Naquele grito final, Jesus fez seus o sofrimento de todo o ser humano de todos os tempos. Sim, ali, naquele grito de Jesus, encontram-se as guerras, as explorações, as injustiças, os sofrimentos, o mal infligido à humanidade de todos os tempos. Ali se encontra o grito da humanidade de hoje: o grito das guerras, de Gaza à Ucrânia e a tantas outras partes deste nosso mundo. Ali se encontra o sofrimento daqueles que deixam a sua terra à procura duma vida mais humana. Ali se encontra o grito dos injustiçados do nosso tempo. Ali se encontra até o grito da criação violentada… Como é enorme, intenso, dramático, pesado, aquele grito de Jesus, que, desde aquele lugar onde a tradição judaica tinha colocado o túmulo de Adão, se ergue até ao mais alto dos Céus, até Deus.
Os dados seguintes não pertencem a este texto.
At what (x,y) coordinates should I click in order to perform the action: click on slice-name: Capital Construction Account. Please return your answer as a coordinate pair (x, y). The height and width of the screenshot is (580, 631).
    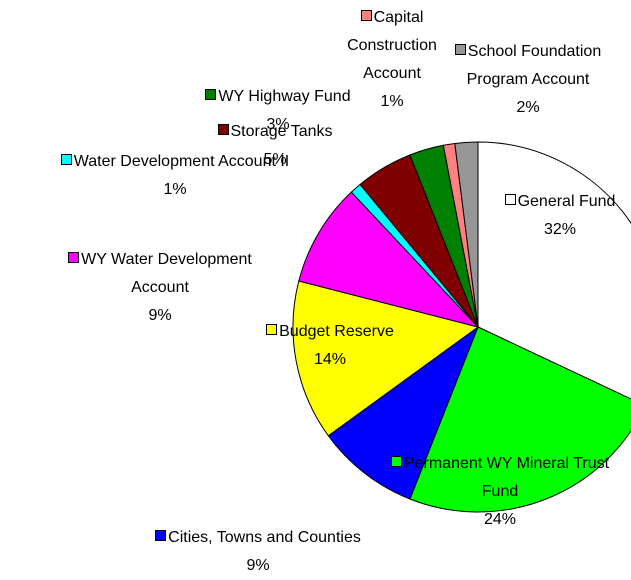
    Looking at the image, I should click on (392, 46).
“Este é o Meu Filho muito amado; escutai-O” — assim o Pai tinha ordenado aos discípulos dias antes. Mas, agora, eis que, na Cruz, a voz do Filho se ergue como voz do Homem, voz de toda a humanidade em direção ao Pai. E o Pai não iria escutá-la?
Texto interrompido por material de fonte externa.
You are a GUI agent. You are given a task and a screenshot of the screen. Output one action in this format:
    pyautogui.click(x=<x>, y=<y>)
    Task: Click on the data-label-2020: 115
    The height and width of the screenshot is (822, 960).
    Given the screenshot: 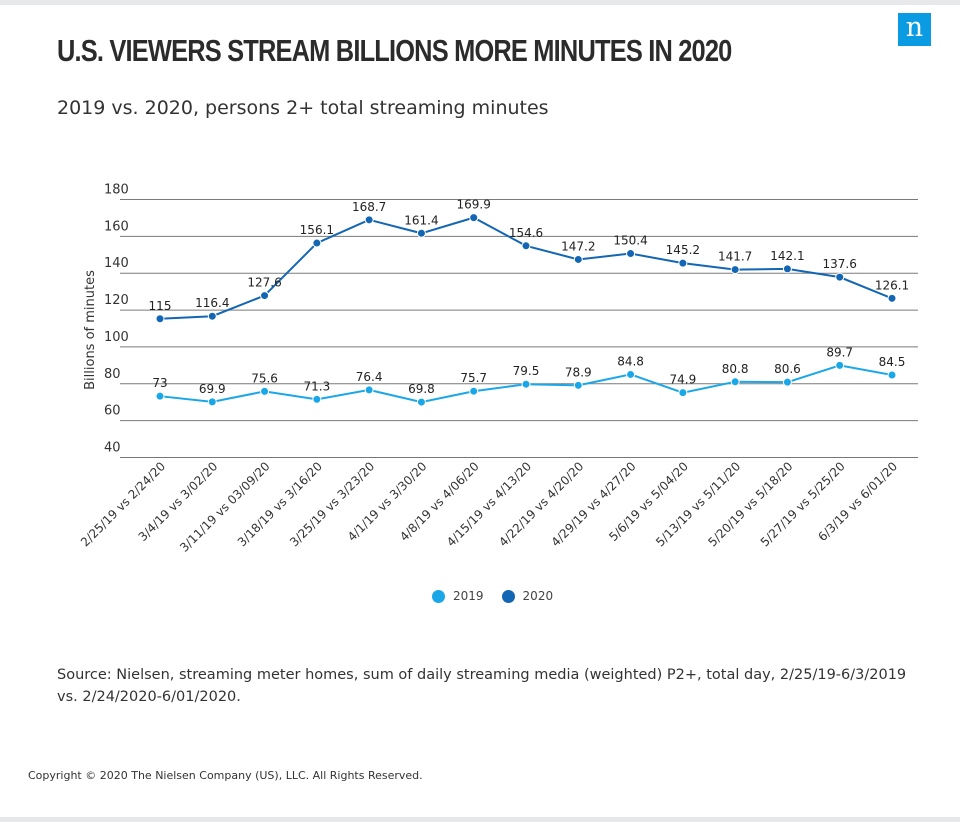 What is the action you would take?
    pyautogui.click(x=160, y=306)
Jesus viveu a rezar e morreu a rezar. No final, uma vez mais, Deus: Deus que partilha, que faz seus os nossos sofrimentos e a nossa morte. No final, Deus que acende, por entre o mais dramático do humano, uma luz de sentido: não nos salvamos a nós mesmos, mas somos salvos por Deus em Jesus; não nos salvamos a nós mesmos mas, unidos a Jesus que fez seu o nosso sofrimento e a nossa morte, podemos fazer nossa a sua vida eterna.

No final, como no início, Deus, a oração — no final, como no início e no decorrer da nossa vida. Que graça maior que a graça da oração? A graça de vivermos unidos Àquele que é o sentido de tudo, do viver e do morrer, do sofrer e do rir, da esperança, do sonho e da vitória?

Com Jesus, no viver e no morrer, a oração. Deus e o ser humano na sua verdade total.